Statistics Austria

Agency overview
- Website: www.statistik.at/en

= Statistics Austria =

Austria's principal government institution in charge of statistics and census data

Statistics Austria, known locally as Statistik Austria, is the official name of Austria's Federal Statistical Office (Bundesanstalt Statistik Österreich), the country's agency for collecting and publishing official statistics related to Austria.

In 2000 a bill (federal law for statistics) transformed the Österreichisches Statistisches Zentralamt (Austrian Statistical Central Office) into Statistik Austria.

Statistik Austria is an independent, not-profit-seeking institution with public rights, which has the duty to fulfill services of the Bundesstatistik (Federal Statistics); the GDI (Gender-related Development Index), for example, is calculated by Statistik Austria. The current directors general are Gabriela Petrovic, who handles administrative matters, and Tobias Thomas.

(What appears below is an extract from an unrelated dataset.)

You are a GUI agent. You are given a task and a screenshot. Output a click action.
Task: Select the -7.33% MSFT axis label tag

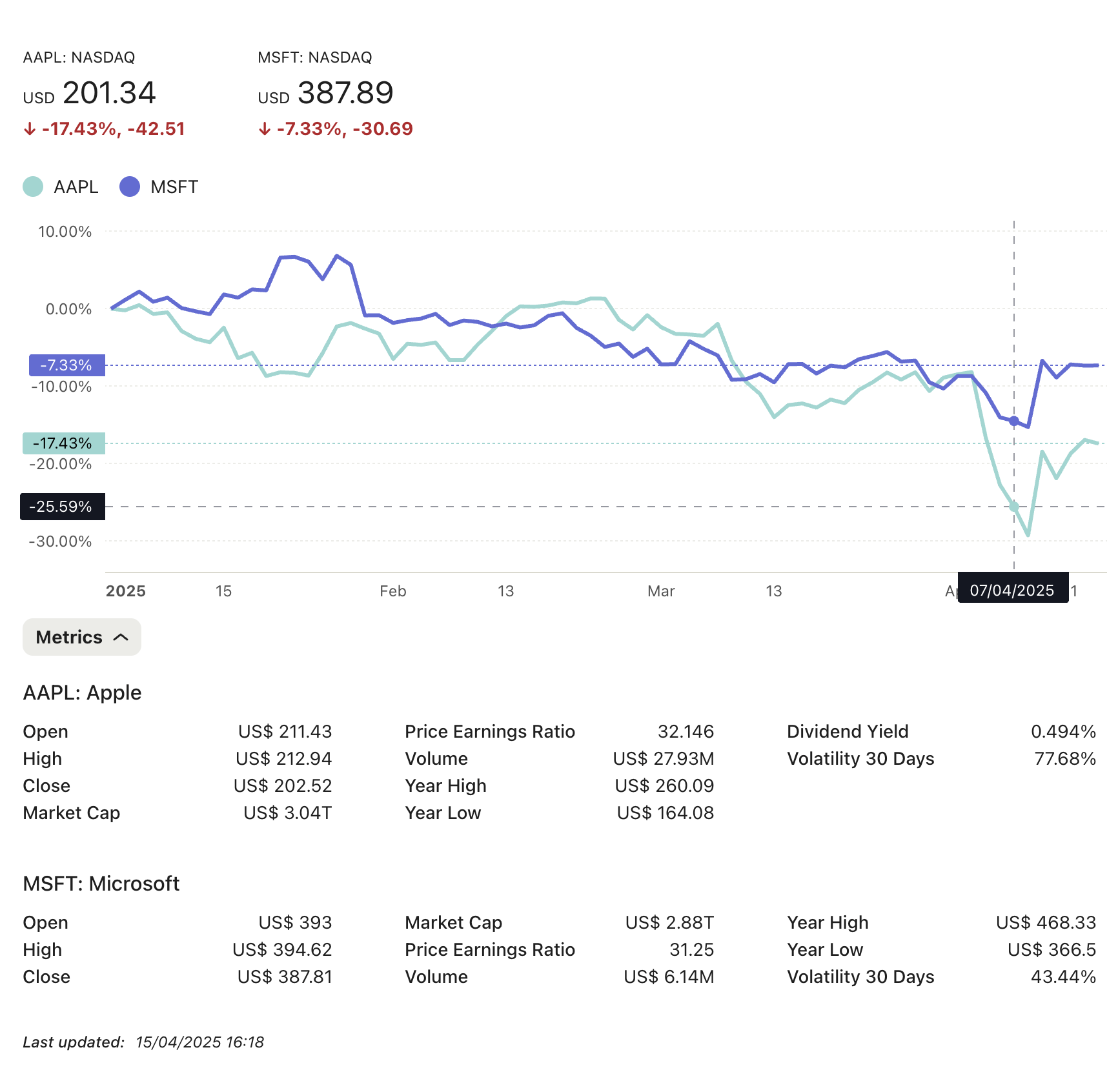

Although Statistik Austria was validated as Austria's institution for statistics research, the organization itself was already founded in 1829 with the name 'Statistical Bureau'. In 1840 it was renamed the Direktion der Administrativen Statistik, in 1863 again the K&K Statistische Zentralkommission; in the First Austrian Republic (Erste Republik Österreich) from 1921 to 1938 (German Invasion) it was named Bundesamt für Statistik, and after the Second World War, from 1945 to 1999 it bore the name Österreichisches Statistisches Zentralamt.